■ **Task material**:
__________
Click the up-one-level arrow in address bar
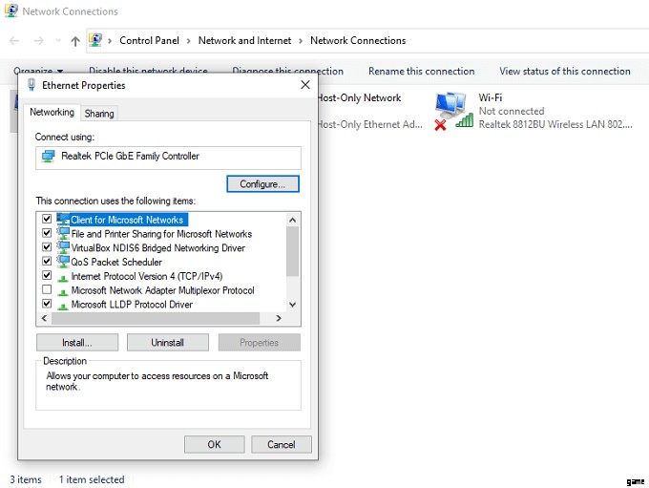This screenshot has width=649, height=488. tap(75, 41)
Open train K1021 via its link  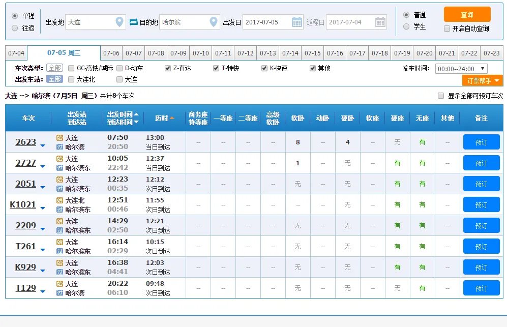point(23,204)
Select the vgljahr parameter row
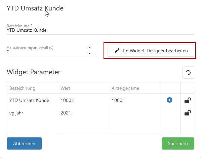The width and height of the screenshot is (201, 158). click(x=101, y=113)
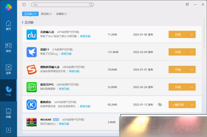Select the Upgrade arrow sidebar icon
Image resolution: width=207 pixels, height=137 pixels.
(x=8, y=91)
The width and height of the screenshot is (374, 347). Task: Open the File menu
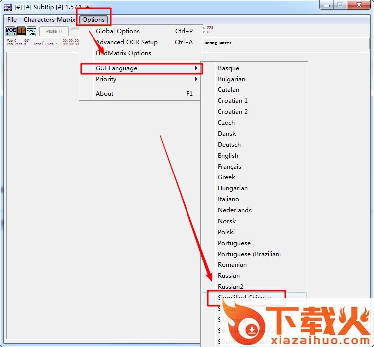coord(12,20)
__________
■ **Exercise details**:
What you write must match, line for line, the lines from the one with "The width and height of the screenshot is (374, 347)." through the last line of the data above, minus the pictures.

■ **Response to this task**:
The width and height of the screenshot is (374, 347). Task: Open the File menu
coord(12,20)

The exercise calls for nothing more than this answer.